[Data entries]
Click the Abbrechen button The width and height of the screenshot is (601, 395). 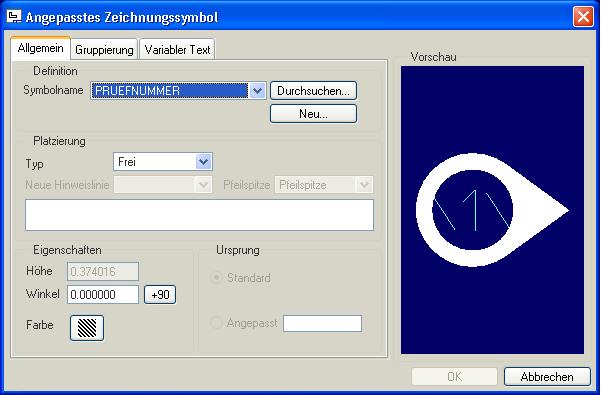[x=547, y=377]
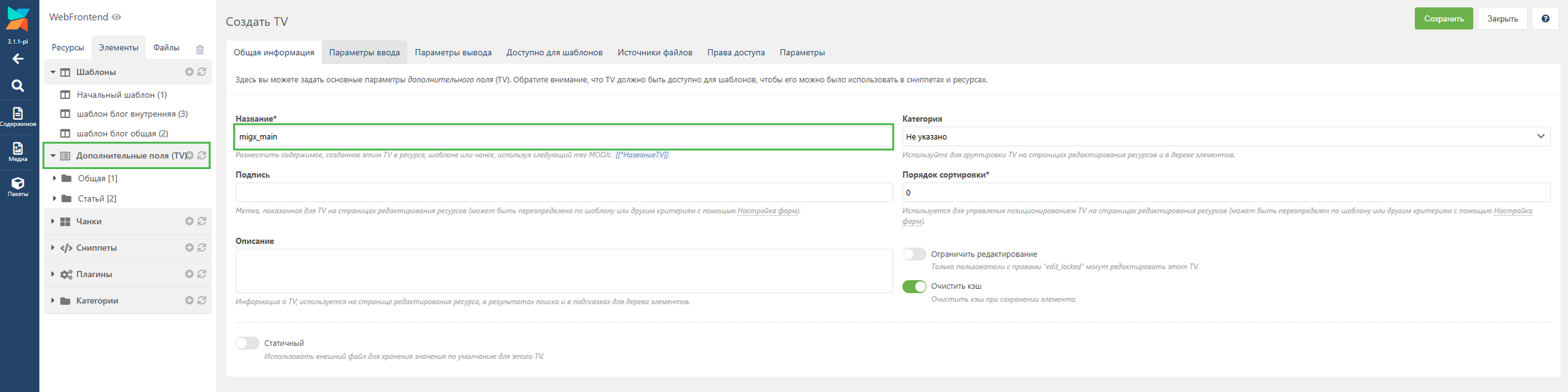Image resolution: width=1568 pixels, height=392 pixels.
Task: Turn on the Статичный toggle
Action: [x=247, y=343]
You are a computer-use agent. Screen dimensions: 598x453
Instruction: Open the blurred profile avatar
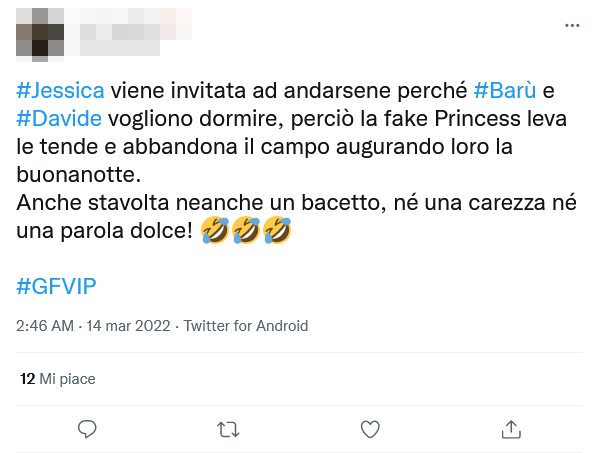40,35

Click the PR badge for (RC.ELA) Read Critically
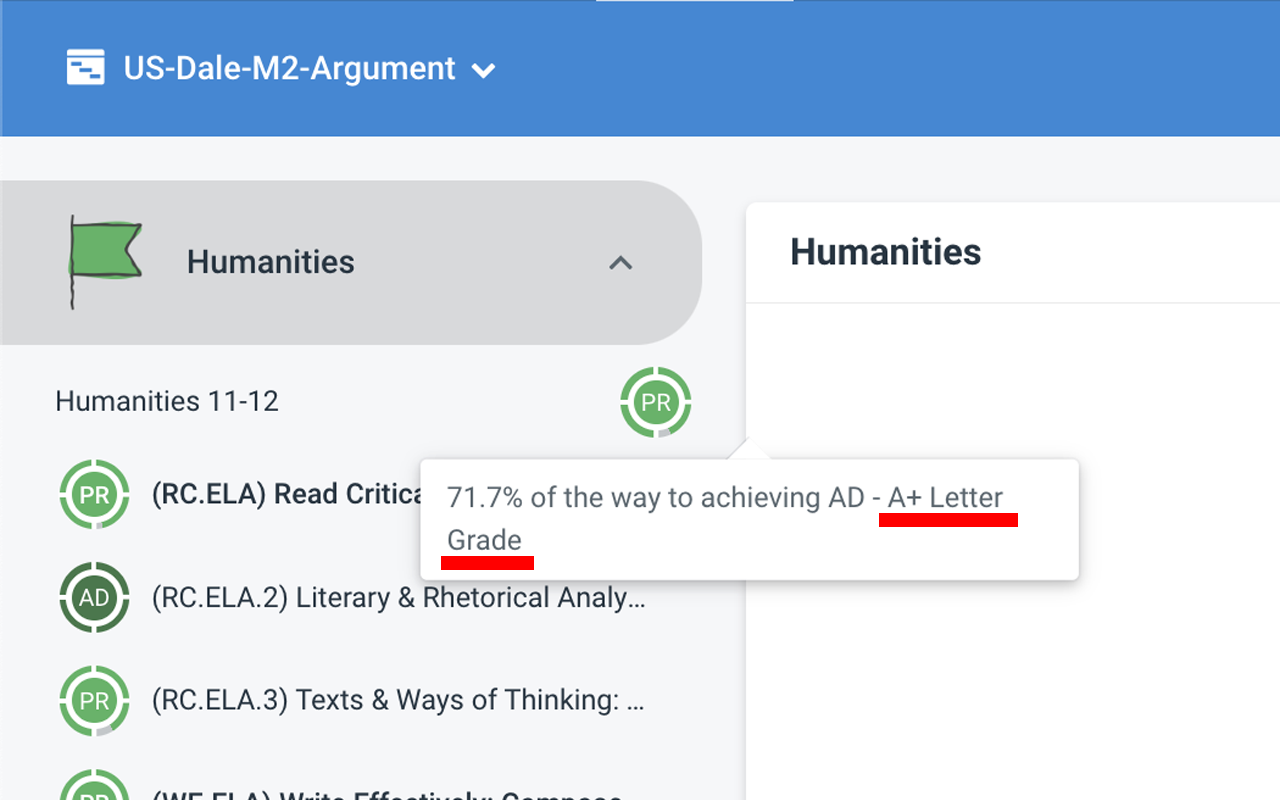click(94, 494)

**WORK ORDER:** Would you give again, exactly as written, the lines from the one containing "Instruction: Open the blurred profile avatar" through the end of the records, with no pictures and no other lines?

**EXERCISE OUTPUT:**
Instruction: Open the blurred profile avatar
40,35

Click the PR badge for (RC.ELA) Read Critically
click(94, 494)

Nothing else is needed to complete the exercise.